为什么要改?我想了想,左不过因为温润的玉石是收敛人的煞气,磨砺人的性子的,可现在的局势,他大概绝对不能让自己的太子更温润,更没有煞气。
这也就意味着,他已经感觉到,将来的局势,可能比他事先预估的,要更难……
我还这样想着,他又转头对玉公公吩咐道:“让球队上来吧。”说着,又转头问妙言他们:“来陪父皇一同看球。”
念深立刻答应着,正要坐回到自己的位置上,就听见妙言嘟着嘴道:“我不要!刚刚我明明只差一点就能赢太子哥哥的,我不服气,我还要再去骑一会儿马,我再练练,就能赢过太子哥哥了。”
裴元灏一听,笑了起来。
玉公公在旁边听着,急忙弯下身,小声的劝道:“公主殿下,皇上已经让奴婢带公主去选好东西了,就是也有赏赐啊,公主殿下何必还那么计较输赢呢?”

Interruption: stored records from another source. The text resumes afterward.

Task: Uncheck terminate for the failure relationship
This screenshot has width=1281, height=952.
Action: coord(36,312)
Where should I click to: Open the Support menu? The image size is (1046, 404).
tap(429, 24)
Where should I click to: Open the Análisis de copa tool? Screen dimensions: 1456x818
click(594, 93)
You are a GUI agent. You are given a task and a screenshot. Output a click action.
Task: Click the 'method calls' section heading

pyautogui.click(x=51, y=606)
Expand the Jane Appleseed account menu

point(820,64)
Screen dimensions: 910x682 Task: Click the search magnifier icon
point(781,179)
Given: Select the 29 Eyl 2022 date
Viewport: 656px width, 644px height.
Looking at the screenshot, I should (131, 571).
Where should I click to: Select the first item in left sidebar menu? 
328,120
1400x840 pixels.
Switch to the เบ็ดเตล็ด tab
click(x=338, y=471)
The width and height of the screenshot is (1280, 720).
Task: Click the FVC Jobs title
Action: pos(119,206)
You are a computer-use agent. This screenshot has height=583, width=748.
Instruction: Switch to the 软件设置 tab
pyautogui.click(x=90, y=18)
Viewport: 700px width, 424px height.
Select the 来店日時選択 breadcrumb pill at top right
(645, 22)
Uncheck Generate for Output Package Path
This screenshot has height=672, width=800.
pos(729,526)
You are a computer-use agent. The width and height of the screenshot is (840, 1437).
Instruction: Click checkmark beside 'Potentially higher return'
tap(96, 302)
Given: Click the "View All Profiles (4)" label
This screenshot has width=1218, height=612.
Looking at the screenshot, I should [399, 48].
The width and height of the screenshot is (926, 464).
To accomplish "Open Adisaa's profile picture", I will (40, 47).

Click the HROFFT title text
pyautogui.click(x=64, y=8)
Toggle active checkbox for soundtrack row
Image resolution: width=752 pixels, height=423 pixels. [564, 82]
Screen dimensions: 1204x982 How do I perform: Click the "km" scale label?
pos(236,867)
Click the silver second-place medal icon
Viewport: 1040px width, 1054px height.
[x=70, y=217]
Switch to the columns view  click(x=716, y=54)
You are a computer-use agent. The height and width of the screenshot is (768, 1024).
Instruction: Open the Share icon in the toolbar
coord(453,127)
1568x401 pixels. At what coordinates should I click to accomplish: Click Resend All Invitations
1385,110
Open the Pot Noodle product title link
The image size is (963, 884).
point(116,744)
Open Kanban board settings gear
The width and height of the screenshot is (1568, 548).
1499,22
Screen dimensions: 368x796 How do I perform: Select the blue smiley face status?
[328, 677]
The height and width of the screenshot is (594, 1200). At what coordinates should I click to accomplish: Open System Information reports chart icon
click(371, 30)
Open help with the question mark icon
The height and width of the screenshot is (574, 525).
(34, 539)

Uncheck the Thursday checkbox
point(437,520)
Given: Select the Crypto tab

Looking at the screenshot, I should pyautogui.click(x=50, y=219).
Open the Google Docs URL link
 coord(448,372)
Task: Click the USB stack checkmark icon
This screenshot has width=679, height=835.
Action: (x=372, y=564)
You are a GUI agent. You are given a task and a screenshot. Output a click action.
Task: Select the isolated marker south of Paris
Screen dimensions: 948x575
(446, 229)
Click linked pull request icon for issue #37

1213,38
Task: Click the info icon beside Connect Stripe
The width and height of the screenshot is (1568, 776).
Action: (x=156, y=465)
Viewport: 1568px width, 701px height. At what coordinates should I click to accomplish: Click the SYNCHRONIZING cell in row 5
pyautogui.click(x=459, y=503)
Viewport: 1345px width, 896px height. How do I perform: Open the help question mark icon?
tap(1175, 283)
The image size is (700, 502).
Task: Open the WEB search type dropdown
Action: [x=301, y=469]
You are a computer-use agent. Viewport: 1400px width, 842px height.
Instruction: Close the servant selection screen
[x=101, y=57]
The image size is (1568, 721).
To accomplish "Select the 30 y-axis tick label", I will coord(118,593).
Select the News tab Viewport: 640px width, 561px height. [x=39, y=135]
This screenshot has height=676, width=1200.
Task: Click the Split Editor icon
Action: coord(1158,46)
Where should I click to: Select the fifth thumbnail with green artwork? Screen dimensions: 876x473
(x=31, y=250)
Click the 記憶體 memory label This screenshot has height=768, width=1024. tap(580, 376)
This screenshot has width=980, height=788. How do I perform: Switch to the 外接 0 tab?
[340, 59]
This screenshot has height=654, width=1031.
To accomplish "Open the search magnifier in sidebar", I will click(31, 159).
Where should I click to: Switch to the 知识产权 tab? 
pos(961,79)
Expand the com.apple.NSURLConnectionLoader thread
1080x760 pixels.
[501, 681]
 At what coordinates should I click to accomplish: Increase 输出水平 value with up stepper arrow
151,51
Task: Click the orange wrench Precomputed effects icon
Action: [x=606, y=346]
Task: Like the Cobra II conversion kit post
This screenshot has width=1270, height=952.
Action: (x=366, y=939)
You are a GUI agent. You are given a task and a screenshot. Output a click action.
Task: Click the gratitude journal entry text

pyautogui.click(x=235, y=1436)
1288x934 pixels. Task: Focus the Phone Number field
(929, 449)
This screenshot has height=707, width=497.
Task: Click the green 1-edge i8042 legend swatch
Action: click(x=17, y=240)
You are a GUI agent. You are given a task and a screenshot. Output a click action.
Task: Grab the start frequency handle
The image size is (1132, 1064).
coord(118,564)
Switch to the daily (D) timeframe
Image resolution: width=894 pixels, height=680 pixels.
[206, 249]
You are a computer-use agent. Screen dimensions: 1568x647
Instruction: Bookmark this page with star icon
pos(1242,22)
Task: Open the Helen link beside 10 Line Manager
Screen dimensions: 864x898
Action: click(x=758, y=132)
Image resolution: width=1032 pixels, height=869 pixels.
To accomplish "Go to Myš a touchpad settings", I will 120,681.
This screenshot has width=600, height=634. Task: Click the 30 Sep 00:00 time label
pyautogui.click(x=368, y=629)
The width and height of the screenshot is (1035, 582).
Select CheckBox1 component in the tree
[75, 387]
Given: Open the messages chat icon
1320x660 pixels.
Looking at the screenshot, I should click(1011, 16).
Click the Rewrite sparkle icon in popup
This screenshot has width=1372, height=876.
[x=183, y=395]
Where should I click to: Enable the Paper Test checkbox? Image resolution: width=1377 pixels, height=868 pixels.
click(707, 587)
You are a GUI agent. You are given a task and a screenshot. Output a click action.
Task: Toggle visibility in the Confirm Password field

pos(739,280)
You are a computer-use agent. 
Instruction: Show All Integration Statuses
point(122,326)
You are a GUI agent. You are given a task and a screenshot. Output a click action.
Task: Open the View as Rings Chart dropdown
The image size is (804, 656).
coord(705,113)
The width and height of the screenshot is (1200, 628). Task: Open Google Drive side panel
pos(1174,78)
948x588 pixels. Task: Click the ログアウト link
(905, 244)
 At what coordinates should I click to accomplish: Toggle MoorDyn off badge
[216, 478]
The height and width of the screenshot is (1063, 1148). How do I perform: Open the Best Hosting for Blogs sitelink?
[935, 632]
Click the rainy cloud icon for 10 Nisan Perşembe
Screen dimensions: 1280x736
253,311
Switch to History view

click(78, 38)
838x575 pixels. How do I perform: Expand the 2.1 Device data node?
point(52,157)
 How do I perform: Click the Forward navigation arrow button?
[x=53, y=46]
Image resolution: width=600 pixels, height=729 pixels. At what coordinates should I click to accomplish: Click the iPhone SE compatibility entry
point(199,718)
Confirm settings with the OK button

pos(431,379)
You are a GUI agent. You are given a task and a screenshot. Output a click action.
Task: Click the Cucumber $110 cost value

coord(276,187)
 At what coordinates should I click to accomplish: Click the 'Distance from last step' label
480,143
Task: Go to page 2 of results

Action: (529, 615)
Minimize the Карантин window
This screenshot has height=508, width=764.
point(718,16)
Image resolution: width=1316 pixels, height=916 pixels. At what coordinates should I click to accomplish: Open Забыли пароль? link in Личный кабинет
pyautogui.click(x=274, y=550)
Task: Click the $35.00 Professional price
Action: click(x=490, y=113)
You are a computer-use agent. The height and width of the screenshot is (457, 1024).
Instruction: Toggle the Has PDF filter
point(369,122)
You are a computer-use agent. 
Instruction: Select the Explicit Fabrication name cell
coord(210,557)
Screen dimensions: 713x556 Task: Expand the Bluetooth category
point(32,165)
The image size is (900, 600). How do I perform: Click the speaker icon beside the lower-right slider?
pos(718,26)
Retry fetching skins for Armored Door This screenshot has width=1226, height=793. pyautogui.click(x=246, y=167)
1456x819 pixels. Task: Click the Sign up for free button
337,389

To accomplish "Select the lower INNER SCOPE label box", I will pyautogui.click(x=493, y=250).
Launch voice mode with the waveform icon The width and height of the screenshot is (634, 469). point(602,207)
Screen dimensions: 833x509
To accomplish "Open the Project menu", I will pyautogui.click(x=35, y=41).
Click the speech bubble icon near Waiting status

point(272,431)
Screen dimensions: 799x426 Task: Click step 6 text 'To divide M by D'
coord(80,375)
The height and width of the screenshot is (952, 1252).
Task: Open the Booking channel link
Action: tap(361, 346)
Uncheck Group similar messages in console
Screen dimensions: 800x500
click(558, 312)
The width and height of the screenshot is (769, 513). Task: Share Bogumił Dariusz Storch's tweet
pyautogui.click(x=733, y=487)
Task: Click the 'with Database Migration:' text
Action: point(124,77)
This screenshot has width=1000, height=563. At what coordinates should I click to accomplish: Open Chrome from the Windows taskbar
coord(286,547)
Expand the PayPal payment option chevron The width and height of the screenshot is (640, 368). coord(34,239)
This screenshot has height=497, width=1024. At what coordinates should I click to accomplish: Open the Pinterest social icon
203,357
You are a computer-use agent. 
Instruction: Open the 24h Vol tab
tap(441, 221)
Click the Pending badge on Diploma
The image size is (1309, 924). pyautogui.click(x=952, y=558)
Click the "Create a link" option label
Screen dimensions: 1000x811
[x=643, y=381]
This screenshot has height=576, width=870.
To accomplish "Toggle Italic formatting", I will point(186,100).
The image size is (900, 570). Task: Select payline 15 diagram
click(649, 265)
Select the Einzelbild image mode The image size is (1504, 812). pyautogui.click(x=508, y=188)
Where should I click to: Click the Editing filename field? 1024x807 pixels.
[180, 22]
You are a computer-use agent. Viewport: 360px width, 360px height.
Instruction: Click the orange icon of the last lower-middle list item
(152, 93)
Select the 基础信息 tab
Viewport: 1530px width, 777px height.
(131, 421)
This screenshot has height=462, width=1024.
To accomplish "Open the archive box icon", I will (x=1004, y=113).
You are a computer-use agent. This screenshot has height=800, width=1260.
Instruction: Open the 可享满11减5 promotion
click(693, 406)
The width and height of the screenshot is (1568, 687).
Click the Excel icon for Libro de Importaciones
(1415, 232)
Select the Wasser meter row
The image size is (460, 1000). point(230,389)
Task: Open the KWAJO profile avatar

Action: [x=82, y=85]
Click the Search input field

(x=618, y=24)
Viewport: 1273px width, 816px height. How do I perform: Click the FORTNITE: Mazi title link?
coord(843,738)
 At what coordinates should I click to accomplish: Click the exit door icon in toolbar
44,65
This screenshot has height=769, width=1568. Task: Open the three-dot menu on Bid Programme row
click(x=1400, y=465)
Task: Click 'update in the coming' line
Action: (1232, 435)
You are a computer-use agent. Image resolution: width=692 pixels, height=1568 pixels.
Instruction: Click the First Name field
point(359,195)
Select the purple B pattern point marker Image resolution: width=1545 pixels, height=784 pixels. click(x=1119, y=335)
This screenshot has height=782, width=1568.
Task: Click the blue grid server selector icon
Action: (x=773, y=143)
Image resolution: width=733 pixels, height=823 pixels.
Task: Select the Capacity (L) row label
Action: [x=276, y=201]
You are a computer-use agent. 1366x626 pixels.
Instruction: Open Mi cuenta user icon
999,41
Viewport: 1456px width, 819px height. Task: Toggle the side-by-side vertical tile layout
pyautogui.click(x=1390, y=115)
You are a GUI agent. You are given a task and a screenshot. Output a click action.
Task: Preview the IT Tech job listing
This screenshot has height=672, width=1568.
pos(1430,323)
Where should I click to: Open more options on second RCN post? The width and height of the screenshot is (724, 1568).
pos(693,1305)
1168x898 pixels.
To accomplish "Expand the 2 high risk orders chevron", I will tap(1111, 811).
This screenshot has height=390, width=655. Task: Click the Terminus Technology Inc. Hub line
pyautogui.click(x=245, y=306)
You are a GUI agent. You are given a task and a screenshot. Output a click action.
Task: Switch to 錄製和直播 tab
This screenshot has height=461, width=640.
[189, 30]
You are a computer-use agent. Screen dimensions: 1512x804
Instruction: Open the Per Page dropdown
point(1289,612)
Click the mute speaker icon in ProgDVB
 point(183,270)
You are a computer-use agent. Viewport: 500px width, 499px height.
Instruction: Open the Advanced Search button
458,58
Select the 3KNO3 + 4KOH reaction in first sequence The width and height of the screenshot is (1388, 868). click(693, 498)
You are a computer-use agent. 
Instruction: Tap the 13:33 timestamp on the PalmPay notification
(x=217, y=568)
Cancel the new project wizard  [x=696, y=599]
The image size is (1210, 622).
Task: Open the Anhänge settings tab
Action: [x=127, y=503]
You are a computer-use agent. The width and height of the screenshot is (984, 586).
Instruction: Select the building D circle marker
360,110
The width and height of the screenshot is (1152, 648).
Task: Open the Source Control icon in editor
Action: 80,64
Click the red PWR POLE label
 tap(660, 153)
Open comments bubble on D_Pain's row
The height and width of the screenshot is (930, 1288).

妙言道:“可我刚刚,明明是只差一点就能赢太子哥哥的啊。”
“殿下,皇上已经说了,让殿下陪着一起看球啊。”
“不!”
妙言说着,转头抓着裴元灏的手直晃悠:“父皇,让我去嘛!”
虽然她是在撒娇,但到底刚刚裴元灏才说了让她不要这么好强,大家都听着,她这个样子就有些不守规矩了。我在旁边看得大皱眉头,将她拉了过来:“妙言要听话,别任性。”
“娘!”
听着她软软糯糯撒娇的声音,裴元灏眼里所有的冷硬都被春风融化了一般,笑道:“你啊,也就你,朕说什么你都敢不听。”
妙言眨巴着大眼睛望着他。
他也看着她,沉默了半晌,然后说道:“好吧,你去吧。”
我顿时急了:“陛下!”
他抬起头来看着我,说道:“孩子难得出来,让她玩玩也好。”
“可她刚刚才骑了一圈”
我的话刚说完,妙言立刻趴着我的胳膊:“娘,那一圈很小的,我走能能走回来,一点都没跑开。让我去嘛,我就再骑一会儿,一会儿好不好?”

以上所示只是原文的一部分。